Kein Versteckspiel. Kein Theaterdonner. In Stuttgart ist der Held bereits zu sehen, bevor man den Saal betreten hat. Die zwölf Tafeln der »Grauen Passion« grüßen den herankommenden Besucher schon durch die großen Glastüren der Lobby. Torsten Kohlbrei hat sich die Ausstellung für Sie angesehen und meint: Ganz großes Kino!

Der Verzicht auf jegliche Inszenierung scheint in der von Elsbeth Wiemann kuratierten Schau programmatische Absicht zu sein. Nichts soll von der Beschäftigung mit der seit 2008 für rund 400.000 Euro restaurierten Bildfolge ablenken. Und so steht man recht unvorbereitet sowie – zumindest in den ersten Wochen der „Großen Landesausstellung“ – ziemlich allein vor den zwischen 1494 und 1500 entstandenen Bildern. Der späte Betrachter kann sich an den Arbeiten des älteren Hans Holbein satt sehen und die Leidensgeschichte aus unterschiedlichen Perspektiven verfolgen.

Entweder begleitet man Christus vom Gebet am Ölberg bis zur Auferstehung und lässt sich von der entrückten Würde Jesu verwirren. Oder der Blick bleibt bei den durch Physiognomie und Rüstung individualisierten Häschern „hängen“ und verfolgt ihr grausames Tun von Bild zu Bild. Da reißt einer noch während des Judas-Kusses am Gewand Jesu, drängt sich bei der Geißelung in den Vordergrund und lässt selbst „Jesus in der Rast“ keine Ruhe. Ganz anders benimmt sich sein hochgerüsteter Mitstreiter: Wie es sich für einen Profi-Soldat gehört, führt er den Gefangenen vom Ölberg, stellt ihn dem Hohenpriester Hannas vor, hält sich während der Geißelung im Hintergrund, um dann an der Hinrichtungsstätte weitere Anweisungen zur Kreuzigung entgegenzunehmen.

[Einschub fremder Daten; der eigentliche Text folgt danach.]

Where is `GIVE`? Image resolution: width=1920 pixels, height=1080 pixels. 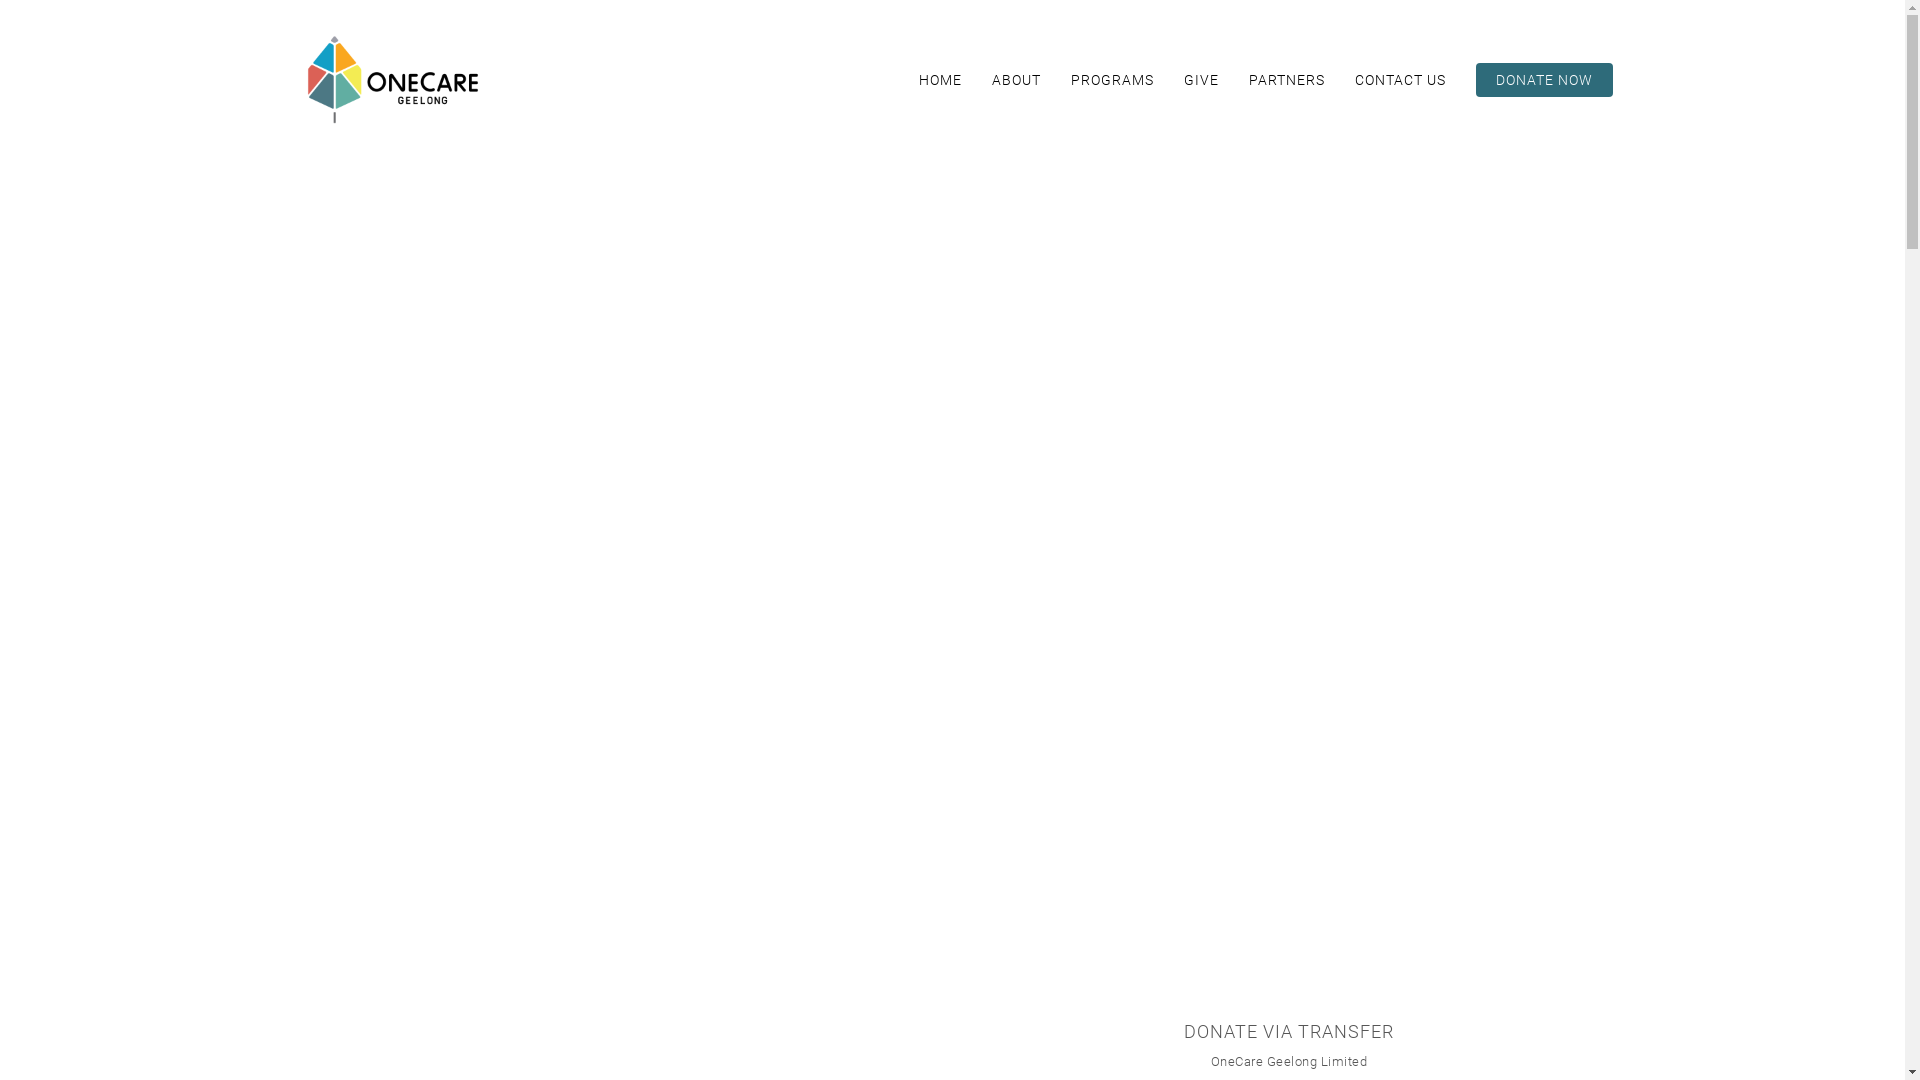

Nein, man muss kein Kenner der Spätgotik sein, um hier Meisterliches zu erkennen: Narratives, »in äußerster Verknappung dargestellt«, so formuliert die Kuratorin und weist im Ausstellungskatalog auf die in der Literatur mehrfach »mit Passionsspielen in Verbindung gebrachte Bilddramaturgie« hin. Der Betrachter murmelt „ganz großes Kino“.

Wem derart die Augen geöffnet wurden, lässt sich gern durch die beiden vom Ausstellungsraum der Grauen Passion abzweigenden Raumfluchten führen. In den ersten vier Räumen erfährt er, was der Zusatz zum Ausstellungstitel lapidar mit „in ihrer Zeit“ umschreibt.

Die zusammengetragenen Exponate gestatten anhand von Studien und Musterblättern einen Einblick in den Werkprozess. Sie animieren durch druckgrafische Passionsfolgen, darunter Arbeiten von Martin Schongauer und Albrecht Dürer, zum vergleichenden Sehen und liefern mit Beispielen für Steinmalerei und Grisaillen Material zur Einordnung von Holbeins Arbeiten.

Waren Bildtafeln, die Skulpturen illusionistisch darstellen, auf den Außenseiten von niederländischen Flügelaltären nicht ungewöhnlich, so ist die Farbgebung der Grauen Passion, die von der steinfarbenen Monochromie der Gewänder außen zu einer ockerfarbigen Tonalität innen wechselt, ansonsten nicht nachzuweisen und begründet maßgeblich den besonderen »Eindruck des Exquisiten, Kostbaren« (Michaela Krieger).

Wieder an der Grauen Passion angelangt, machen in der zweiten Rumflucht Passionstafeln von Hans Holbein, seiner Werkstatt und Zeitgenossen näher mit dem Meister bekannt. Der Maler wurde um 1465 in Augsburg geboren und ausgebildet. Für seine Heimatstadt produzierte er viele Hauptwerke, war aber darüber hinaus an Aufträgen beteiligt, die in die Kunstgeschichte eingegangen sind. Die Darstellung dieser Leistung und ihre Verortung in der Malerei der Zeit kann und will die Ausstellung nicht leisten. Ihr Held ist die Graue Passion. Daher dienen die präsentierten Arbeiten der Kollegen allein zur Einordnung des Frühwerks aus den Jahren um 1495.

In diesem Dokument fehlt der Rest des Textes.